● **Provided data**
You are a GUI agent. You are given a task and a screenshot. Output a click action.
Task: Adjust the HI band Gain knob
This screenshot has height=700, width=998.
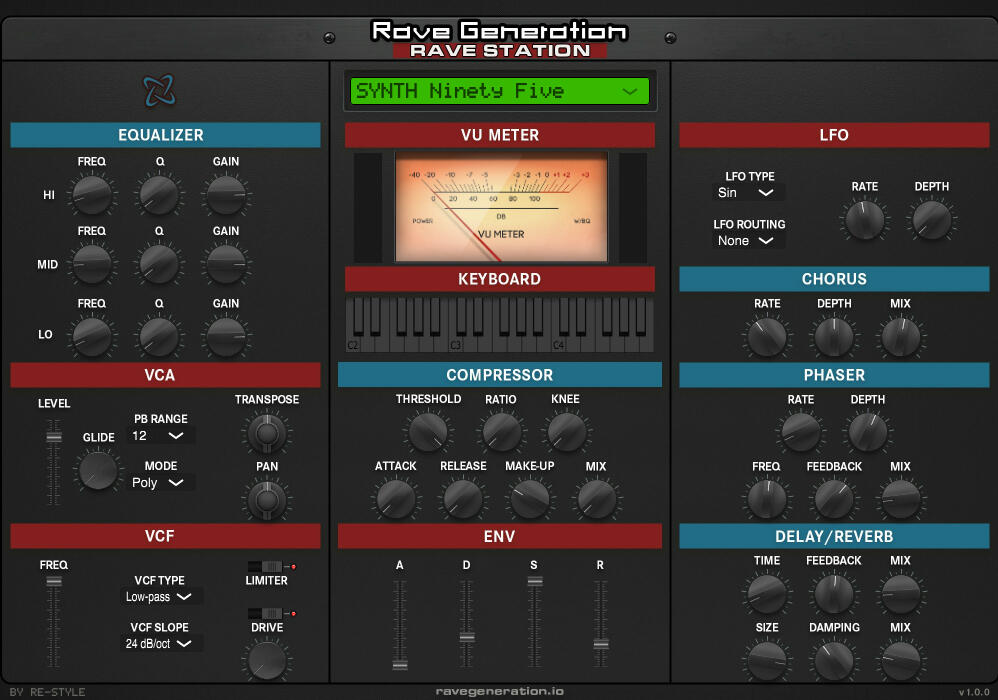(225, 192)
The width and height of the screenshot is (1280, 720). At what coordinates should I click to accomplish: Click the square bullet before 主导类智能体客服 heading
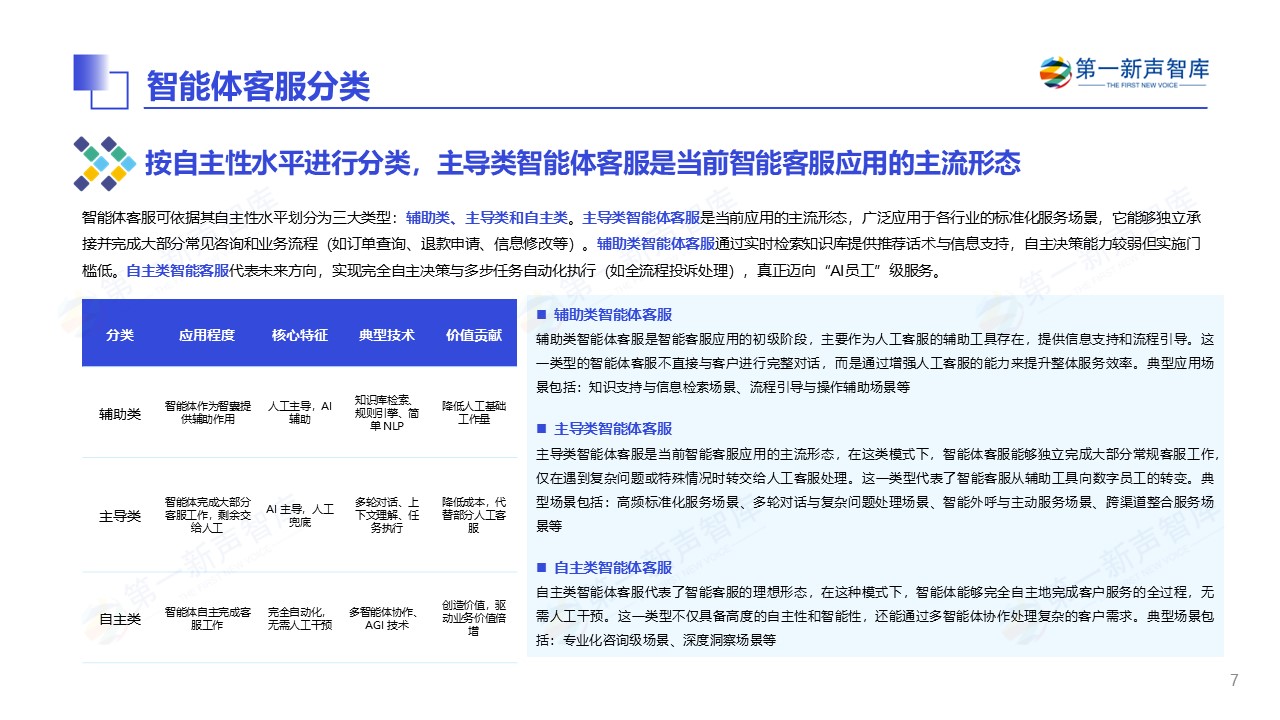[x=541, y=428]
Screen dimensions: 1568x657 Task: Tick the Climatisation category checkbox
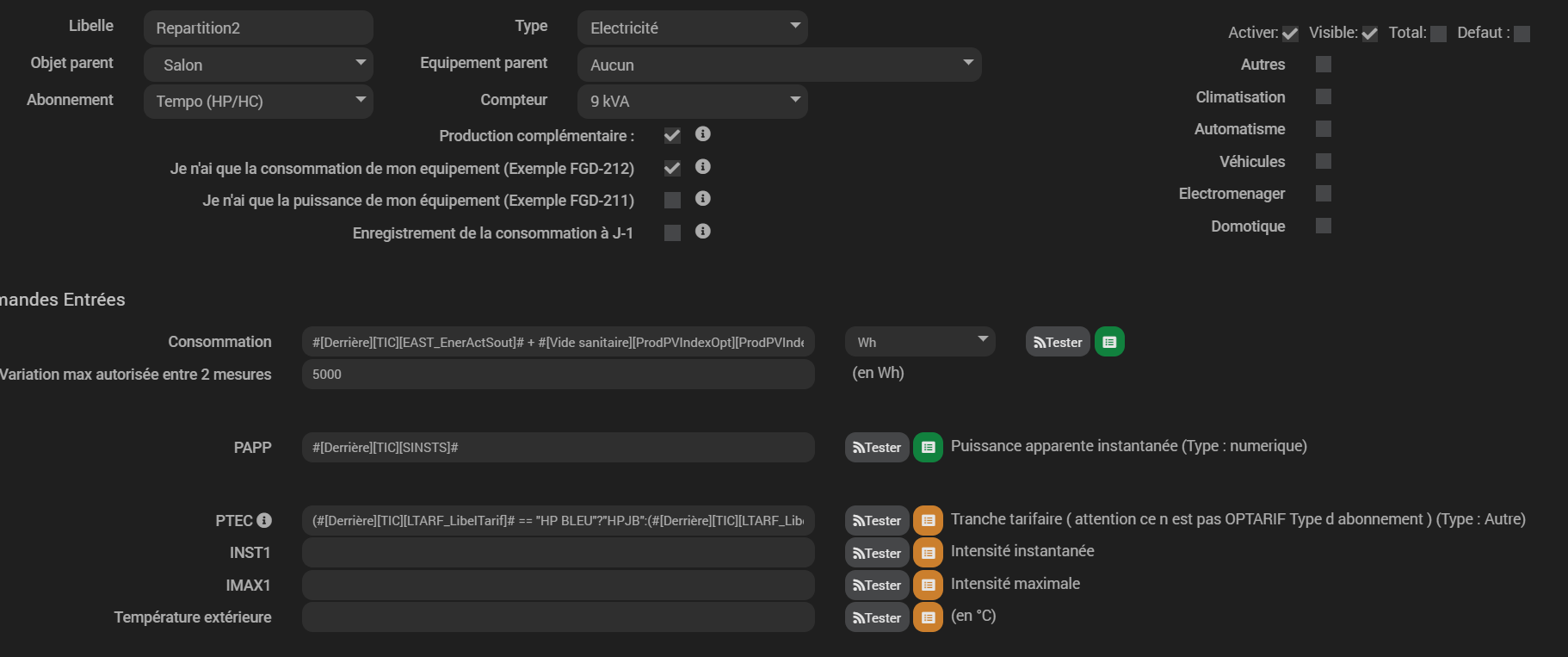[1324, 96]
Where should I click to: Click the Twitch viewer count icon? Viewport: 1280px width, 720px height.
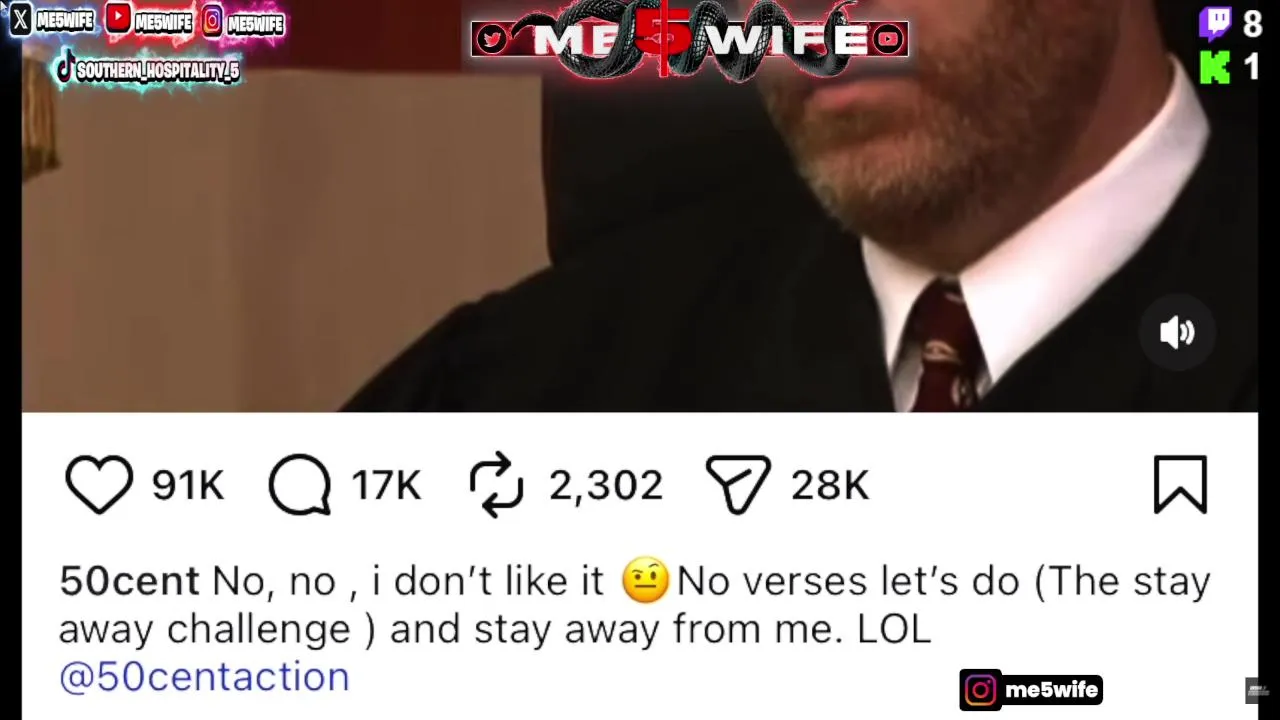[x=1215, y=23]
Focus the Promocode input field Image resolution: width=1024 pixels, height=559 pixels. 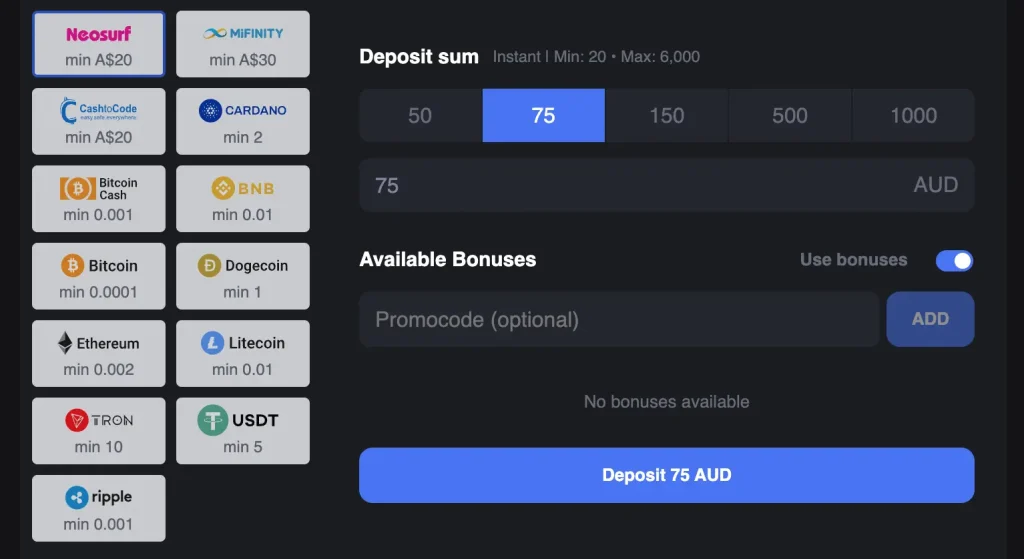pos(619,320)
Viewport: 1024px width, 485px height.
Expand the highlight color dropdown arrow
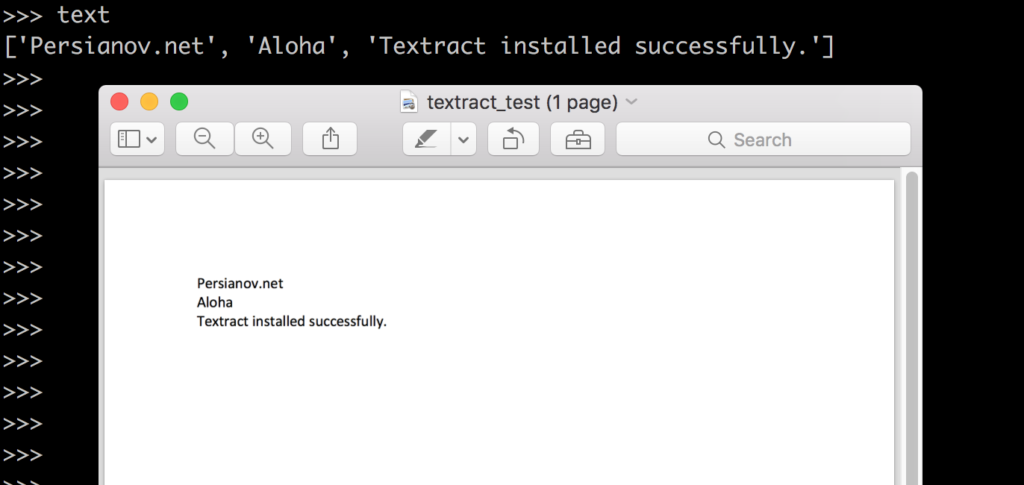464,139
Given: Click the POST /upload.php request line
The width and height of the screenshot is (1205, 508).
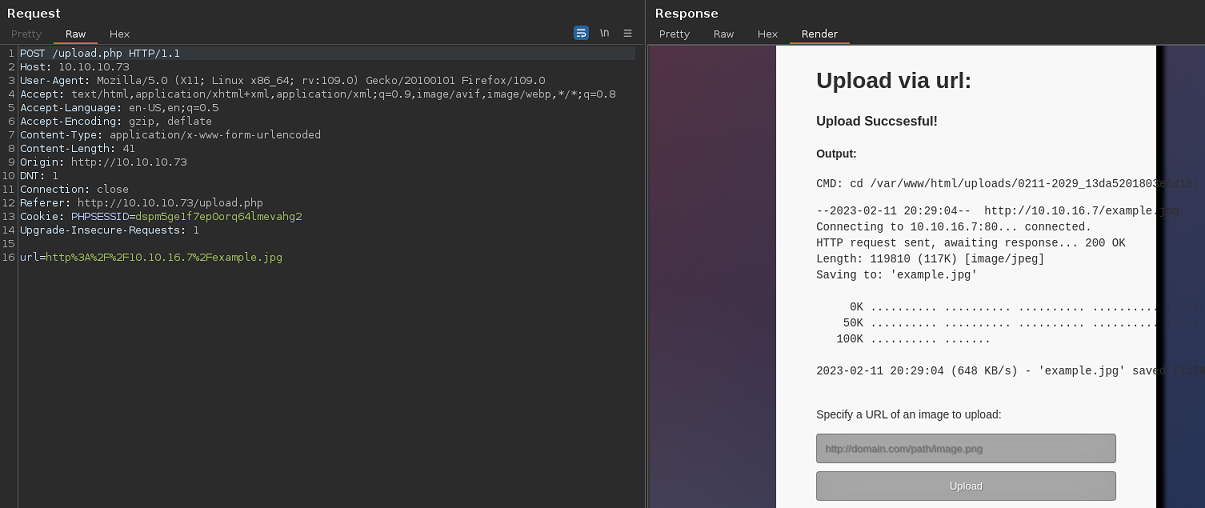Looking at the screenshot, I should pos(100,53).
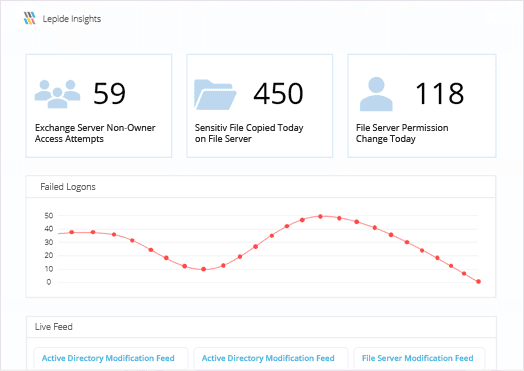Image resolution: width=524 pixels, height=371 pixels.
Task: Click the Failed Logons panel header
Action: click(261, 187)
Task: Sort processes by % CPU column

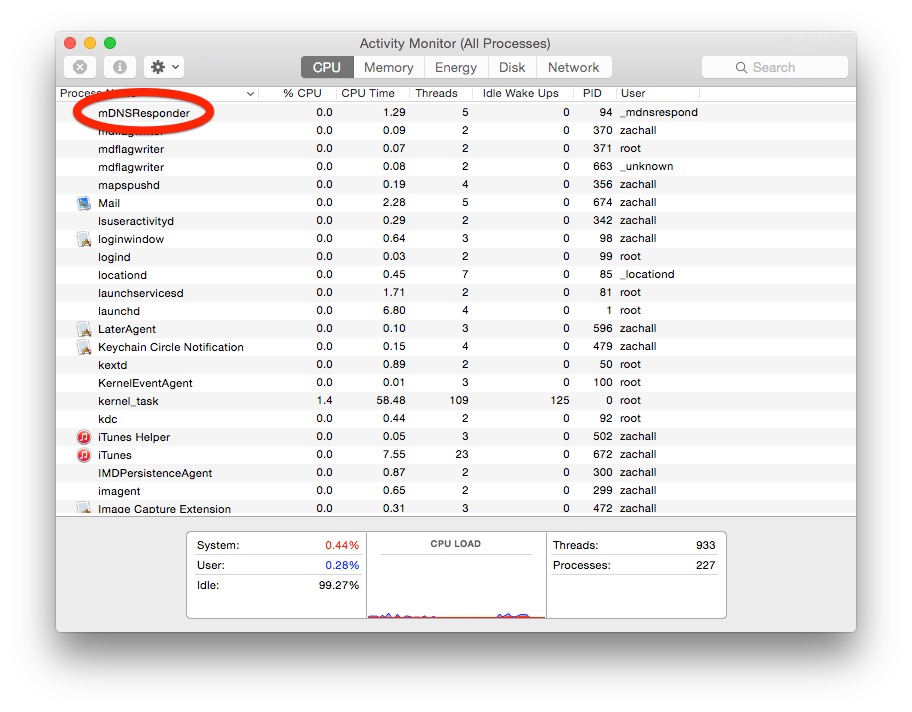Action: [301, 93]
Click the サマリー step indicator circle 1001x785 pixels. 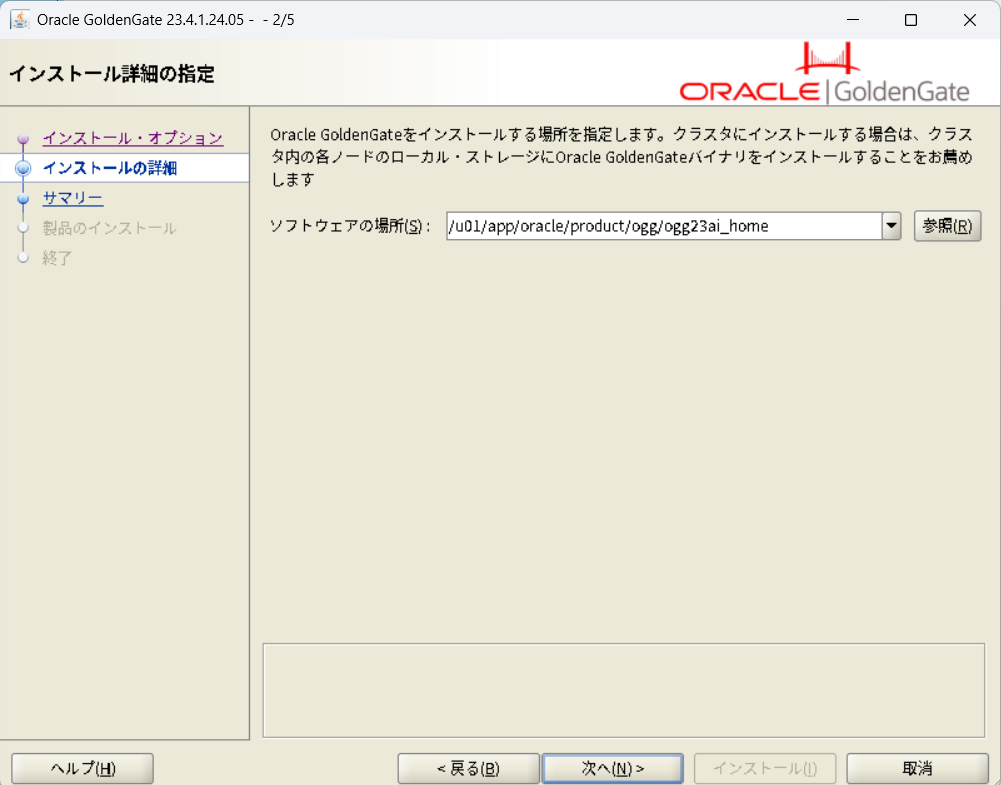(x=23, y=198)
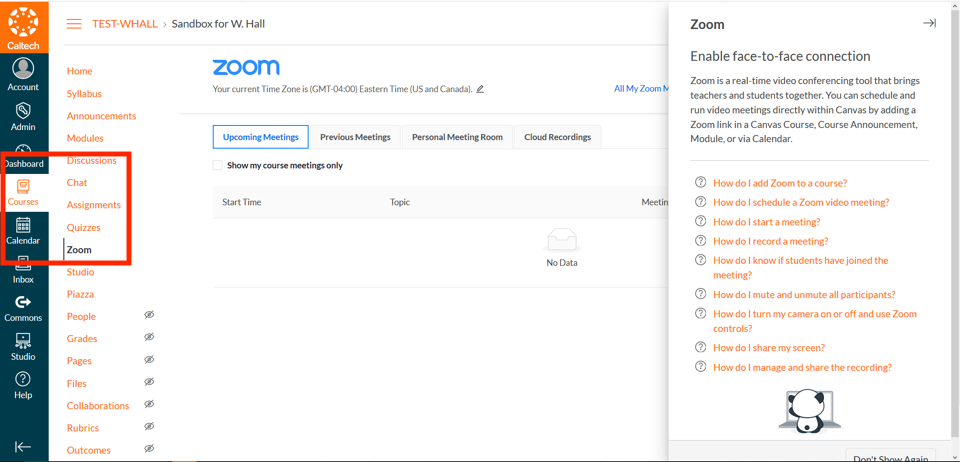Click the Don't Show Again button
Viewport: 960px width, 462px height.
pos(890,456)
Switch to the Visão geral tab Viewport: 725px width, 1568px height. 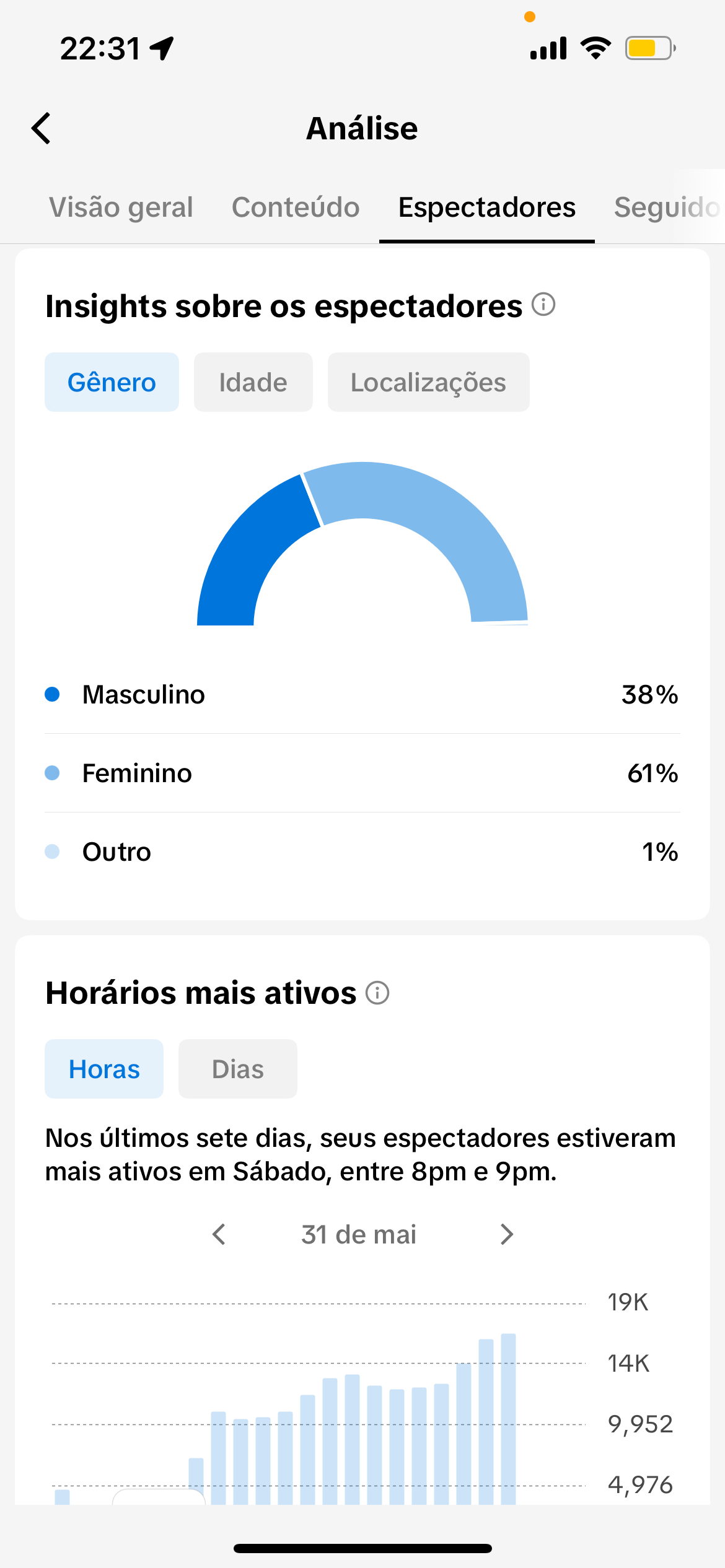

● **Set problem**
Render the stretch from the start of the material through the line containing "[x=541, y=428]" as a Markdown table with the columns Row and Material Line, skipping blank lines and leaving the pictures out.

● **Answer below**
| Row | Material Line |
|---|---|
| 1 | You are a GUI agent. You are given a task and a screenshot. Output a click action. |
| 2 | Task: Adjust the HI band Gain knob |
| 3 | This screenshot has height=700, width=998. |
| 4 | (225, 192) |
| 5 | The width and height of the screenshot is (1280, 720). At what coordinates should I click to accomplish: Click the square bullet before 主导类智能体客服 heading |
| 6 | [x=541, y=428] |